A Mid-Life Perspective: Conversations With The Unconscious

Up to this point, ego has been turning in circles in its efforts to relieve the tension created by new contents pushing into consciousness. Page 88 continues this roundabout process which now leads to the first real attempt to establish a dialogue with the unconscious; the religious function has reached a pressure and intensity that can no longer be repressed. As the story of Job illustrates, this conflict is not resolved through external relations or collective forms. 

 
THE DARK PRINCE.  
 It’s not a flight of fancy — it’s a real opposition;
His individuality prepared its recognition.
He’s stumbled on the purpose of internal tension:
To redefine and separate his thinking from the herd.
The individual is grounded in its reinvention                         
          Of the rigid values the collective has incurred.
It’s the burden of the past and the future it creates;
It puts a man at odds with what his soul relates.
Though by its own design it will ultimately lead
This man to re-evaluate the nature of his need.
          But his conflict must be further etched into relief
Before he can examine it in more detail.
He must court relations with the god beneath his grief
For any chance to see the man behind the veil.
 
THE ODDLY SHAPED MAN.  
 How will I get to know you?  What depth must I reach?
What fearful things will I do?  What laws must I breach?
You sit in darkness hid beneath the very thought
The light of knowledge fancied it could make appear.

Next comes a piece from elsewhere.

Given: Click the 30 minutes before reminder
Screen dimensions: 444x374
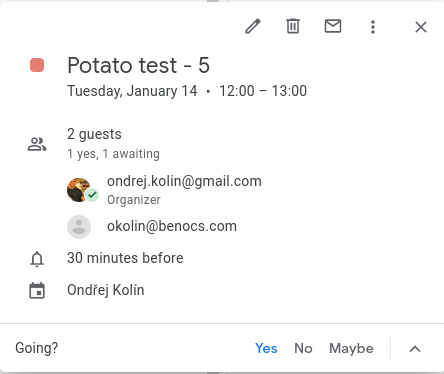Looking at the screenshot, I should (125, 258).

Indirect emotions that but half-imagined brought
Your half-imagined purposes so faintly near
Are suddenly redoubled in a flood of dark concern
For the power you’ve awakened through the strange veneer
Of images my thought can only half-discern.
Old unfathomed riddles lie before me still
Staring starkly at the weakness I disdain;
Mocking the illusion of my conscious will
As I yet pretend to master what I can’t explain.
In fitful ways your mystery is living through me;
No wiser for it I am much less wise against it.
Are self-disdain and misery the light you’ve given to me
To illumine my fantasies had I but sensed it?
To cast a glow on shadow-worlds that hide your grace
From a man-child’s half-perception of reality?
Who only made himself unfit for your embrace
By clinging to a make-believe morality?
All your ways frighten me I cower and evade
Yet time and again misery exceeds my fear;
And the little light in me that once a heaven made
Again must suffer its bright world to disappear.             
You seemed insane though it was I who didn’t understand;
I fear I’m failing still and you will lose your patience.
There seems no let in all the crazy things you’ve planned
          To symbolize the sickness of my aberrations.
You’re only guiding me I know this in my brain —
Yet what a gaping wound now bleeds within in my heart!
Though I know it’s not your guidance filling me with pain
But my own desire sundering my life apart.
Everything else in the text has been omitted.